BB went through the detailed "cytogenetic analysis" of the marrow which looks at things on a gene-level.  He said there is nothing there that would indicate myelodysplasia.  He said the therapy itself can make things appear as though there is myelodysplasia simply from the shape of the white and red blood cells.  So...yeah...I guess I don't need to worry?  : |

6.  My finger confirmed as no big deal.  Uh....not so much.   I saw a different dermatologist who saw the fingernail and said it could be a squamous carcinoma (which could become melanoma) or it might already be melanoma.  So I was rushed to a biopsy where they removed half of my fingernail (split down the middle, the right side of my right index finger has no nail) and a chunk of the nail bed (the puffy part of the flesh just closer to the knuckle than the cuticle).  It's been a wait and I am still waiting for the results.  If it IS cancer, they'll need to take out a bit more.  I hopefully won't need to be given the Ronnie Lott treatment!!    If it's NOT cancer, then I still probably have to deal with the fact that I may have no fingernail on half my finger, which sounds uncomfortable.  But I have friends who have lost the use of their arms from this disease, so I can't complain too much.

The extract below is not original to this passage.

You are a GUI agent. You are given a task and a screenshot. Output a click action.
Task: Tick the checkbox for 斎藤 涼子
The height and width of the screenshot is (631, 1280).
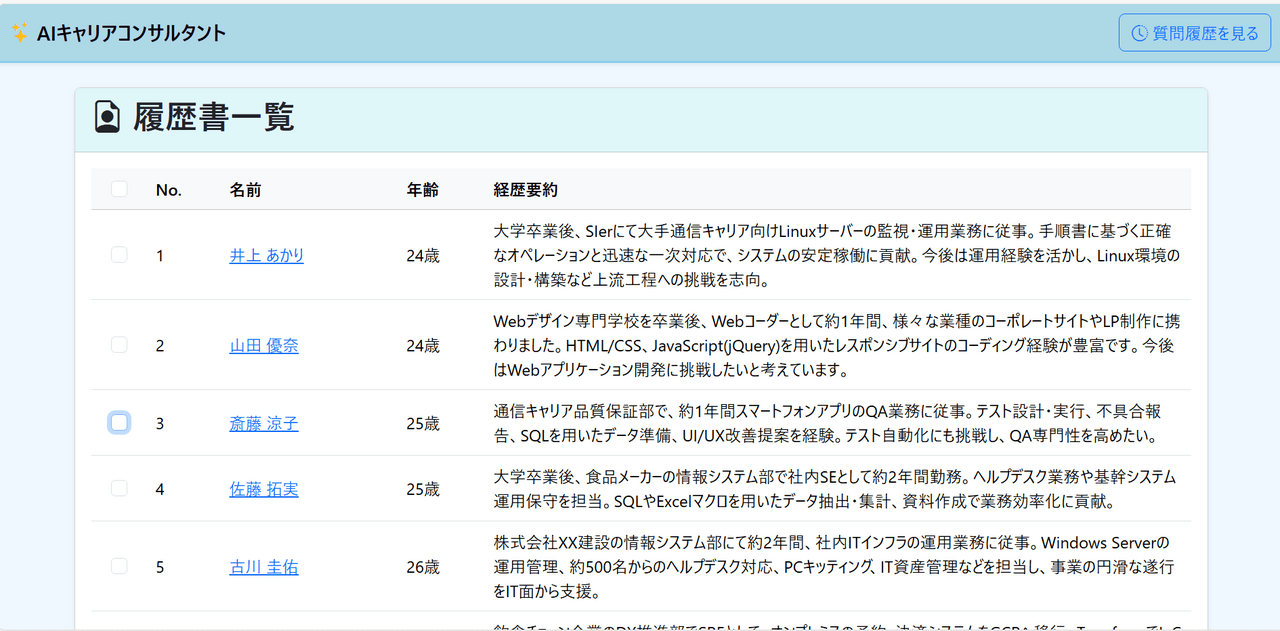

Separately, I am growing concerned than my use of Ativan as a sleep aid is interfering with my energy level during the day.  I am discontinuing it for a bit to see what happens...other than sleep deprivation.  I started at the ceiling last night and got no sleep whatsoever!   I know I need my rest...but I also need focus and energy and joie de vivre during the day.  Yet another choice in treatment!

Thanks to all of you for sticking with me and checking in to make sure I post an update.  I appreciate every one of you!!